■ **Task objective**: Could you please write out the data shown below, exactly and in full?

■ **Supplied data**:
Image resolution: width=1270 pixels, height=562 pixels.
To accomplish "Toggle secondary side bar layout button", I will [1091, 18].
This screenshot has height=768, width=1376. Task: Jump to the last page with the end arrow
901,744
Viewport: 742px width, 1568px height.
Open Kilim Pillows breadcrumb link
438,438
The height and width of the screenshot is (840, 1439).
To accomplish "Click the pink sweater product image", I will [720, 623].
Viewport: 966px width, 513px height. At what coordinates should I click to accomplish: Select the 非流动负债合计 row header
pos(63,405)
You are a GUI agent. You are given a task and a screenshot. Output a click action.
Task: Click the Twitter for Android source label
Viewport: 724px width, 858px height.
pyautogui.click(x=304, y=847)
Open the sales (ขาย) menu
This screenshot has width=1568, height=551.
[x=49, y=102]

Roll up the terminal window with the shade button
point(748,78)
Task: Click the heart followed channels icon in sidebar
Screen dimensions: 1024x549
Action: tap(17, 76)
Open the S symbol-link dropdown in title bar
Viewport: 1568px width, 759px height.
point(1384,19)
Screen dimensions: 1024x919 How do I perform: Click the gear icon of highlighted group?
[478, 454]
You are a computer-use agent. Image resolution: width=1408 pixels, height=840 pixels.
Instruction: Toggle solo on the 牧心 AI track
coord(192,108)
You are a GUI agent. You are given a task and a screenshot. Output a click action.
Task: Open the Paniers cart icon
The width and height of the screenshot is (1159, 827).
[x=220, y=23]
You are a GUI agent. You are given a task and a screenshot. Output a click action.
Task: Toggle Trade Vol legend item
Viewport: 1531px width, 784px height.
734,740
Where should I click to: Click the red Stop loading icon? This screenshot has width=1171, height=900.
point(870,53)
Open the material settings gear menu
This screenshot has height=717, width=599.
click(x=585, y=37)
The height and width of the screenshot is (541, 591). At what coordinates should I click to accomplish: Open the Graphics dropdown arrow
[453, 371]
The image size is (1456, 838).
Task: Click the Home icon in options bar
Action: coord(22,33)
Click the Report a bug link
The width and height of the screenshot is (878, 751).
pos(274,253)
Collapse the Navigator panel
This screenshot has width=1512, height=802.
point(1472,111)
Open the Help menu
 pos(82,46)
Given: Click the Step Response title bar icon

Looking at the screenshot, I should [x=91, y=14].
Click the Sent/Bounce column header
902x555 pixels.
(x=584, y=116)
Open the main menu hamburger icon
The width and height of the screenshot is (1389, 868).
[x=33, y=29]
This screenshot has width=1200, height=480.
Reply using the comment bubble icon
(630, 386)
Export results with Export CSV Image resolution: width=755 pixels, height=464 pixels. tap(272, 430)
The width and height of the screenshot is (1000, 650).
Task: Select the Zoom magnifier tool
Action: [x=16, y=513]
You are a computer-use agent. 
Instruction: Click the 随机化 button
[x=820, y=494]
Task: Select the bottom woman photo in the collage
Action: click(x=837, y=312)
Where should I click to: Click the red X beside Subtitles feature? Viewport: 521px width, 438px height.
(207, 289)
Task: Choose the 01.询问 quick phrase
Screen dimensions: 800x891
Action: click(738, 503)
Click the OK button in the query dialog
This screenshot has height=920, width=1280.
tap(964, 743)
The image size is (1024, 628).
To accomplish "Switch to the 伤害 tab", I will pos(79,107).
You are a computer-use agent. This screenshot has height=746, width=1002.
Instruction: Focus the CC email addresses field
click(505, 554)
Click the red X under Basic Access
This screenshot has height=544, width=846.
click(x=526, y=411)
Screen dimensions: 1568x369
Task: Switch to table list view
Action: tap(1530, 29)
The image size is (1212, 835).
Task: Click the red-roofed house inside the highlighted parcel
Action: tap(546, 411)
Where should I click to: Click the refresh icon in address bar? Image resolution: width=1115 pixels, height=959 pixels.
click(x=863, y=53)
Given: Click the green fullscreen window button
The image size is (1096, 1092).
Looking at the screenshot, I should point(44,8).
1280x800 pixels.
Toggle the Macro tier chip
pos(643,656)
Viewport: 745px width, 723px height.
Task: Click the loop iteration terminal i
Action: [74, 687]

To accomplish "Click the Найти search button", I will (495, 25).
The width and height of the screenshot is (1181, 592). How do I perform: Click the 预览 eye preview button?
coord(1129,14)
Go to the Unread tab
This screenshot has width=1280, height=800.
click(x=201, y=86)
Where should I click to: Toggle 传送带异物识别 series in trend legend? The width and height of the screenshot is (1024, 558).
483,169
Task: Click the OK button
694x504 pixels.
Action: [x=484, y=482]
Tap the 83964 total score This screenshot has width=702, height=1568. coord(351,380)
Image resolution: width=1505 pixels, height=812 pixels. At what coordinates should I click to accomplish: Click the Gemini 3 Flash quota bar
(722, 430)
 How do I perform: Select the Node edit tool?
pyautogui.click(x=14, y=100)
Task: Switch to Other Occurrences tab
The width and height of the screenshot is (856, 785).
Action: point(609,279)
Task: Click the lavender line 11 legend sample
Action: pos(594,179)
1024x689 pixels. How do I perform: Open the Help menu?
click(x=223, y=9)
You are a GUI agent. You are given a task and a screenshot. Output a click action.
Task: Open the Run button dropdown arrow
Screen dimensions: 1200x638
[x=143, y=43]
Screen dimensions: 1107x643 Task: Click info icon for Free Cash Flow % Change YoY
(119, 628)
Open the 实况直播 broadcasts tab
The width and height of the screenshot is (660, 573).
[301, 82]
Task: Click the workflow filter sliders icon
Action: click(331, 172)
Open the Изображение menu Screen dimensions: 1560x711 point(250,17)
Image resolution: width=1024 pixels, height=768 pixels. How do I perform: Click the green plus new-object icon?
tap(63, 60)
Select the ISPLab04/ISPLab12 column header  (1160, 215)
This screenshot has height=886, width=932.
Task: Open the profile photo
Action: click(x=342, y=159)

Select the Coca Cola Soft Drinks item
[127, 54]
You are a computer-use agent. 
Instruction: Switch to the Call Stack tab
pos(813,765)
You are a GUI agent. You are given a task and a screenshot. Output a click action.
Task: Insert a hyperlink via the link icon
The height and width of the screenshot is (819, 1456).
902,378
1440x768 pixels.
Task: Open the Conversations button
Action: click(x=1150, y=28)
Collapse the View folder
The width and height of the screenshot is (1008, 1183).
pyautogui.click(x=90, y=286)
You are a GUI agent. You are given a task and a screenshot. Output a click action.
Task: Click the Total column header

■ **Output below**:
Image resolution: width=1270 pixels, height=562 pixels.
To accomplish "Toggle secondary side bar layout button", I will [1091, 18].
This screenshot has height=768, width=1376. Task: Jump to the last page with the end arrow
901,744
Viewport: 742px width, 1568px height.
Open Kilim Pillows breadcrumb link
438,438
The height and width of the screenshot is (840, 1439).
To accomplish "Click the pink sweater product image", I will [720, 623].
Viewport: 966px width, 513px height. At what coordinates should I click to accomplish: Select the 非流动负债合计 row header
pos(63,405)
You are a GUI agent. You are given a task and a screenshot. Output a click action.
Task: Click the Twitter for Android source label
Viewport: 724px width, 858px height.
pyautogui.click(x=304, y=847)
Open the sales (ขาย) menu
This screenshot has width=1568, height=551.
[x=49, y=102]

Roll up the terminal window with the shade button
point(748,78)
Task: Click the heart followed channels icon in sidebar
Screen dimensions: 1024x549
Action: tap(17, 76)
Open the S symbol-link dropdown in title bar
Viewport: 1568px width, 759px height.
point(1384,19)
Screen dimensions: 1024x919 How do I perform: Click the gear icon of highlighted group?
[478, 454]
You are a computer-use agent. Image resolution: width=1408 pixels, height=840 pixels.
Instruction: Toggle solo on the 牧心 AI track
coord(192,108)
You are a GUI agent. You are given a task and a screenshot. Output a click action.
Task: Open the Paniers cart icon
The width and height of the screenshot is (1159, 827).
[x=220, y=23]
You are a GUI agent. You are given a task and a screenshot. Output a click action.
Task: Toggle Trade Vol legend item
Viewport: 1531px width, 784px height.
734,740
Where should I click to: Click the red Stop loading icon? This screenshot has width=1171, height=900.
point(870,53)
Open the material settings gear menu
This screenshot has height=717, width=599.
click(x=585, y=37)
The height and width of the screenshot is (541, 591). At what coordinates should I click to accomplish: Open the Graphics dropdown arrow
[453, 371]
The image size is (1456, 838).
Task: Click the Home icon in options bar
Action: coord(22,33)
Click the Report a bug link
The width and height of the screenshot is (878, 751).
pos(274,253)
Collapse the Navigator panel
This screenshot has width=1512, height=802.
point(1472,111)
Open the Help menu
 pos(82,46)
Given: Click the Step Response title bar icon

Looking at the screenshot, I should [x=91, y=14].
Click the Sent/Bounce column header
902x555 pixels.
(x=584, y=116)
Open the main menu hamburger icon
The width and height of the screenshot is (1389, 868).
[x=33, y=29]
This screenshot has width=1200, height=480.
Reply using the comment bubble icon
(630, 386)
Export results with Export CSV Image resolution: width=755 pixels, height=464 pixels. tap(272, 430)
The width and height of the screenshot is (1000, 650).
Task: Select the Zoom magnifier tool
Action: [x=16, y=513]
You are a computer-use agent. 
Instruction: Click the 随机化 button
[x=820, y=494]
Task: Select the bottom woman photo in the collage
Action: click(x=837, y=312)
Where should I click to: Click the red X beside Subtitles feature? Viewport: 521px width, 438px height.
(207, 289)
Task: Choose the 01.询问 quick phrase
Screen dimensions: 800x891
Action: click(738, 503)
Click the OK button in the query dialog
This screenshot has height=920, width=1280.
tap(964, 743)
The image size is (1024, 628).
To accomplish "Switch to the 伤害 tab", I will pos(79,107).
You are a computer-use agent. This screenshot has height=746, width=1002.
Instruction: Focus the CC email addresses field
click(505, 554)
Click the red X under Basic Access
This screenshot has height=544, width=846.
click(x=526, y=411)
Screen dimensions: 1568x369
Task: Switch to table list view
Action: tap(1530, 29)
The image size is (1212, 835).
Task: Click the red-roofed house inside the highlighted parcel
Action: tap(546, 411)
Where should I click to: Click the refresh icon in address bar? Image resolution: width=1115 pixels, height=959 pixels.
click(x=863, y=53)
Given: Click the green fullscreen window button
The image size is (1096, 1092).
Looking at the screenshot, I should point(44,8).
1280x800 pixels.
Toggle the Macro tier chip
pos(643,656)
Viewport: 745px width, 723px height.
Task: Click the loop iteration terminal i
Action: [74, 687]

To accomplish "Click the Найти search button", I will (495, 25).
The width and height of the screenshot is (1181, 592). How do I perform: Click the 预览 eye preview button?
coord(1129,14)
Go to the Unread tab
This screenshot has width=1280, height=800.
click(x=201, y=86)
Where should I click to: Toggle 传送带异物识别 series in trend legend? The width and height of the screenshot is (1024, 558).
483,169
Task: Click the OK button
694x504 pixels.
Action: [x=484, y=482]
Tap the 83964 total score This screenshot has width=702, height=1568. coord(351,380)
Image resolution: width=1505 pixels, height=812 pixels. At what coordinates should I click to accomplish: Click the Gemini 3 Flash quota bar
(722, 430)
 How do I perform: Select the Node edit tool?
pyautogui.click(x=14, y=100)
Task: Switch to Other Occurrences tab
The width and height of the screenshot is (856, 785).
Action: point(609,279)
Task: Click the lavender line 11 legend sample
Action: pos(594,179)
1024x689 pixels. How do I perform: Open the Help menu?
click(x=223, y=9)
You are a GUI agent. You are given a task and a screenshot. Output a click action.
Task: Open the Run button dropdown arrow
Screen dimensions: 1200x638
[x=143, y=43]
Screen dimensions: 1107x643 Task: Click info icon for Free Cash Flow % Change YoY
(119, 628)
Open the 实况直播 broadcasts tab
The width and height of the screenshot is (660, 573).
[301, 82]
Task: Click the workflow filter sliders icon
Action: click(331, 172)
Open the Изображение menu Screen dimensions: 1560x711 point(250,17)
Image resolution: width=1024 pixels, height=768 pixels. How do I perform: Click the green plus new-object icon?
tap(63, 60)
Select the ISPLab04/ISPLab12 column header  (1160, 215)
This screenshot has height=886, width=932.
Task: Open the profile photo
Action: click(x=342, y=159)

Select the Coca Cola Soft Drinks item
[127, 54]
You are a computer-use agent. 
Instruction: Switch to the Call Stack tab
pos(813,765)
You are a GUI agent. You are given a task and a screenshot. Output a click action.
Task: Insert a hyperlink via the link icon
The height and width of the screenshot is (819, 1456).
902,378
1440x768 pixels.
Task: Open the Conversations button
Action: click(x=1150, y=28)
Collapse the View folder
The width and height of the screenshot is (1008, 1183).
pyautogui.click(x=90, y=286)
You are a GUI agent. You are given a task and a screenshot. Output a click action.
Task: Click the Total column header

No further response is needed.